▸ Görev A
Okuma metnine göre Universal Robots, 2019'da dünya genelindeki kolaboratif robot pazarında yüzde kaçlık bir paya sahip?
▸ Görev B
Okuma metninde "Ayrıca genç nüfusun, yani" sözleriyle başlayan ve "ve ilerleme sergiledi?" sözleri de dahil olmak üzere orada biten bölümü hiç değiştirmeden yazın.

▸ Okuma Metni
-----

Ayrıca genç nüfusun, yani iş gücünün yoğun olduğu bir ortamda bu gerçeği göz ardı ederek, üretim mantığını sadece makinelerle yürütmek, gelişim açısından mümkün değil. Bu anlamda Universal Robots kolaboratif robotlarının sunduğu faydalarla, insan ve makinenin yan yana iş birliği içinde, katma değerli, sürdürülebilir nitelikte, esnek- dinamik üretim yapma imkanıyla rekabette ve çalışanların sosyal yaşamlarında avantajlar sağlanmış oluyor. Ayrıca sağladığı teknolojik avantajlarla üretim maliyetlerinin daha hızlı ve etkin bir şekilde düşürülebileceğini yapılan analizlerde gözlemlemekteyiz. 

  • Şirketiniz son dönemde nasıl bir büyüme ve ilerleme sergiledi?

2019’da da kolaboratif robot pazarındaki artışla birlikte, tüm dünyada yüzde 60’lık pazar payımızla liderliğimizi sürdürürken, hızlı büyümeye devam ediyor ve 37 binden fazla cobot kurulumumuzla otomasyonu herkes için ulaşılabilir hale getiriyoruz. Üretimde Universal Robots cobot kullanımının şirketlere sağlayacağı avantajları anlatmaya, sahip olduğumuz robotik teknolojisinin Nobel’i 2018 Engelberger ödüllü teknolojimizle geleceğin fabrikalarını birlikte tasarlamak adına üretici ve çalışanlara bilgi ve tecrübelerimizi paylaşmaya devam edeceğiz. Universal Robots olarak biz sunduğumuz cobot teknolojisinin küçük ve orta işletmelerden global pazara yönelik üretim yapan tüm işletmeler tarafından kullanılması gerektiğine inanıyoruz. Uluslararası bir şirket olarak, bilgimizden ve deneyimlerimizden faydalanabilecek herkesle etkin bilgi paylaşımında bulunuyoruz.

Universal Robots Türkiye ve MEA Ülke Müdürü Kandan Özgür Gök
  • UR ürünlerini farklı kılan özellikler nelerdir?

-----

▸ Çıkarılan Veriler

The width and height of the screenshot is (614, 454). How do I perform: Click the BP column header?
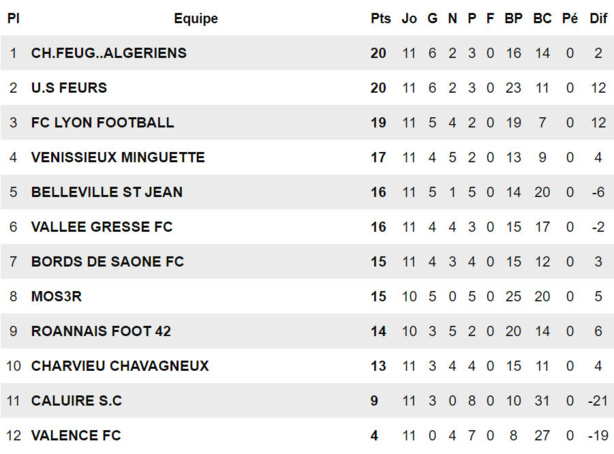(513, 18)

-----

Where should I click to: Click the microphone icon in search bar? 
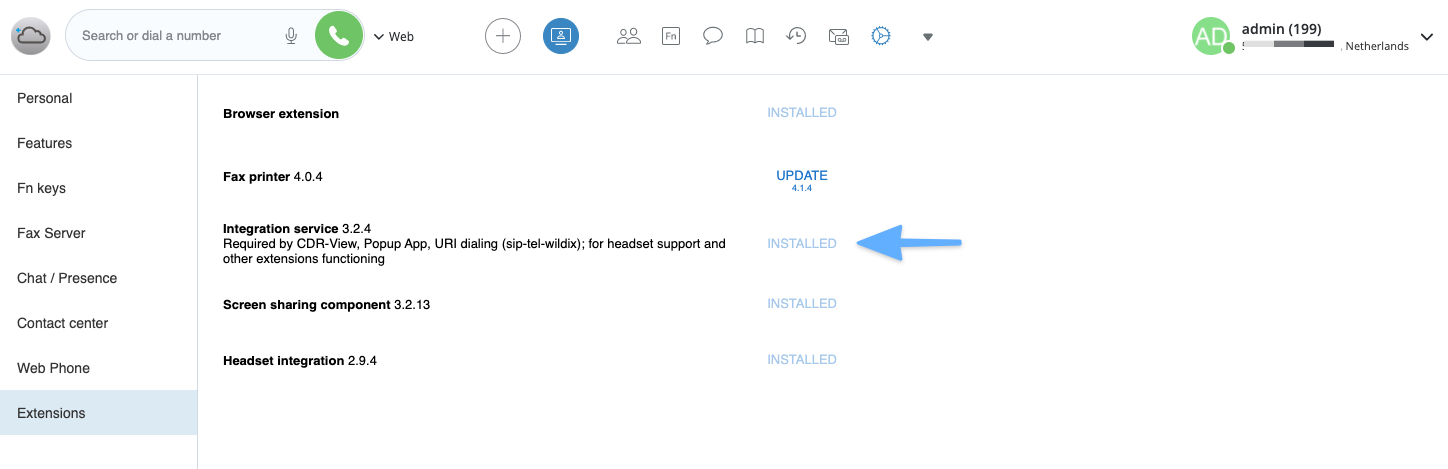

-----

▸ Tam Yanıt A
Yüzde 60.

▸ Tam Yanıt B
Ayrıca genç nüfusun, yani iş gücünün yoğun olduğu bir ortamda bu gerçeği göz ardı ederek, üretim mantığını sadece makinelerle yürütmek, gelişim açısından mümkün değil. Bu anlamda Universal Robots kolaboratif robotlarının sunduğu faydalarla, insan ve makinenin yan yana iş birliği içinde, katma değerli, sürdürülebilir nitelikte, esnek- dinamik üretim yapma imkanıyla rekabette ve çalışanların sosyal yaşamlarında avantajlar sağlanmış oluyor. Ayrıca sağladığı teknolojik avantajlarla üretim maliyetlerinin daha hızlı ve etkin bir şekilde düşürülebileceğini yapılan analizlerde gözlemlemekteyiz. 

  • Şirketiniz son dönemde nasıl bir büyüme ve ilerleme sergiledi?